I am writing this from Terminal 5, Zone D, Gate G, line 23, coffee shop 24, flight attempt 1225, thinking ja this is really going to work out. I have a coffee and obligatory cinnamon bun from Pret a Porter, the BA app alerts on my phone and 3 pounds in my pocket. I am semi-awake after spending 12 hours in a teeny tiny neon lit purple room in an airport hotel, for which I am extremely grateful, with at least four trips between London Gatwick and Heathrow airports under my belt.


If I had a belt; I left it on one of the conveyer belts going through security number 1000.


And there were actually six but I cannot count anymore.


If all goes according to plan, I will arrive in Madrid tonight. My life has started to feel like groundhog day, or even, remember that guy played by Tom Hanks who got stuck in Terminal One in Charles de Gaulle Airport for eighteen years. I am not stuck in an airport, just the bus between airports, it’s Heathrow, no it’s Gatwick, no you need to be at Heathrow, oh the flight left YESTERDAY, it’s tomorrow, okay fine you can check in, wait there is a delay, overbooked you say, what, oh thank god I am on, thank you thank you, HANG ON YOUR VISA IS NOT VALID, step back step back from the counter, step back…


I stepped back.
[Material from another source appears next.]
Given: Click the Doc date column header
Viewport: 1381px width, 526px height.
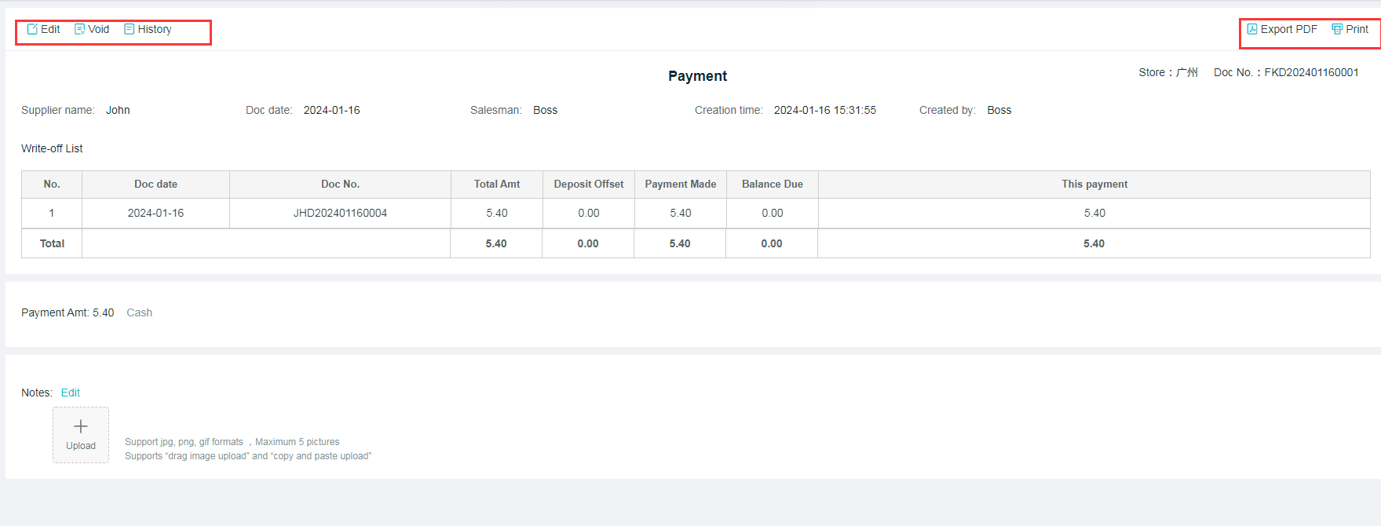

After all the changes, the considerations, the pounds, the excitement, the missed flight, the new flight, I had not considered checking my Schengen visa. It is valid from today, 21 May because the countries who issue these visas, this is a whole other story, are VERY VERY STRICT about dates. There is no flexibility. I forgot about that for a brief moment of madness, how could I, the 429 hours waiting in the visa queue must have made me hazy for a short bit.


Like the whole last year of planning.


If I had travelled yesterday, as I was meant to, I would have landed in Madrid at midnight. And my visa would be right on time. But who was I to argue with someone yelling STEP BACK.
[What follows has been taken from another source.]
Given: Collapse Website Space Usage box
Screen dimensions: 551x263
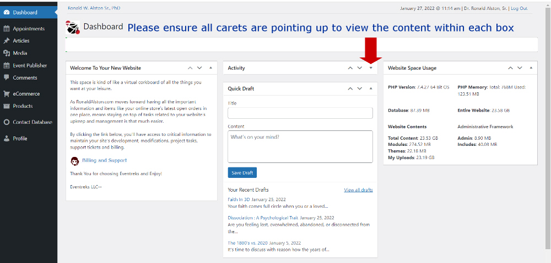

After stepping back, with my cheeks burning a hole through my face, sorting out an airport hotel, traipsing around Gatwick looking for a sandwich, booking flight number four for the same routing, triple checking the departure airport, doing my 10000 steps between gates, I am about ready to check in.


If I can find my passport. Which is not so welcome in so many countries.


Booking flights has become tricky. Unless it is just me. There are so many choices to make, connections to worry about, airports to consider, time zones to think about, long lines to deal with, seats to pay for, digital check-ins to remember. I always tell my clients USE AN AGENT.